As long as the error is indicated in an obvious way, it is good enough.

[bill_c]

I currently have a ATSAMD21G18A that I would like to do memory test on boot and prevent it from operating if errors found, any code examples of how to do this? I searched and didn't find answers.  (sorry if I should have started a new topic)

[ataradov]

I don't have the exact code, it depends on how your application is structured.

Official frameworks have a nasty habit of putting the stack at the end of the user data rather than the end of the SRAM. This will make testing the memory harder.

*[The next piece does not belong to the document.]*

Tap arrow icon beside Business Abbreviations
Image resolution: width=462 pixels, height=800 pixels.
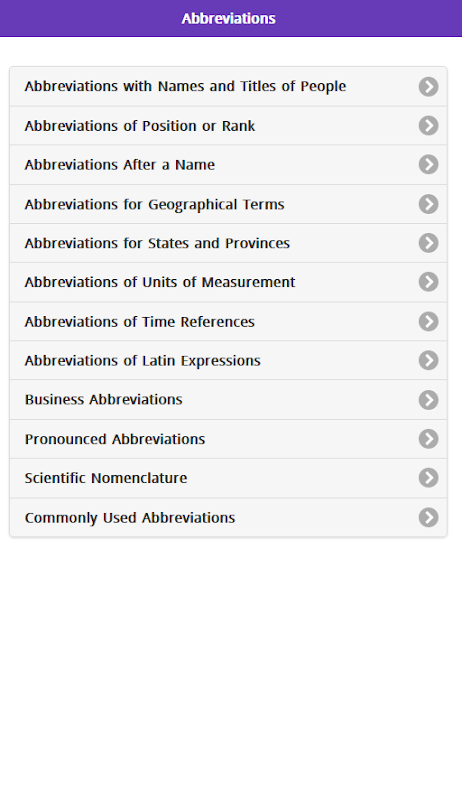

You would need to make sure to either not use stack at all (read write your test routine in assembly), or save the stack pointer, move it to the end of SRAM, run the test, restore the SP.

Then in the reset handler you do something like this:

Code: [Select]

for (int i = 0; i < ((32768 / 4)-20); i++) // reserve 20 bytes for the stack use by the code.
{
  volatile uint32_t *ram = (volatile uint32_t *)0x20000000;
  ram[i] = 0;
  if (ram[i] != 0) error();

  ram[i] = 0xffffffff;
  if (ram[i] != 0xffffffff) error();
}

Add as many tests as you see fit. Often people include running 1s and running 0s, random values. It all depends on your needs. You need to define what specifically you want to prevent.

But generally doing this before high frequency clocks are initialized is not as potent.

But also, D21 is relatively slow, testing SRAM there is somewhat pointless.

[JPortici]

some manufacturers also provide a class-b software library to perform the required checks

[ataradov]

Yes, I think there is a Class-B library for SAMC21, which as far as memory test goes would not be any different from D21. But those libraries are huge and messy to integrate. You can still have a look to get the ideas though.

[macboy]

For FLASH test, if your application doesn't routinely write to the FLASH, then you don't need to test writes, just test reads. So basically, write a small routine to calculate some checksum, CRC, or hash of some kind over the entire program space (don't need to include blank space) and compare to a pre-determined correct value. If it matches, then the FLASH contents aren't corrupted. You've also tested that code executes (it couldn't pass the test otherwise) and that the data bus(ses) that FLASH uses are working.

RAM test is usually pretty easy to include in the very early init code before jumping to the main program, whether that is an actual O/S or just calling a main() routine or whatever.

[ataradov]

Many SRAM weaknesses are only obvious at the full clock. So doing a RAM check at the default clock before other hardware initialization will be useless in most cases.

At the same time, it is the easiest place to check, so if all you need to do is fulfill some requirements, then it is probably fine.

[ealex]

Hello

Take care of the state you leave your RAM after the test.
Got bitten by this once: a version of the rtos had a bug: it determined a warm restart by checking a magic number : 0x5AA5 or something similar.
Their code was "if (ram[0]==0x5A) || (ram[1]==0xA5)" then skip the inital config and jump straight to the task switcher.
The ram test left 0x5A at the end => the rtos thought it was always in a warm-boot scenario and it tried to run tasks from a table filled with 0x5A => the cpu crashed.

And of course this started happening in production, at the end of the assembly line => "a fun weekend"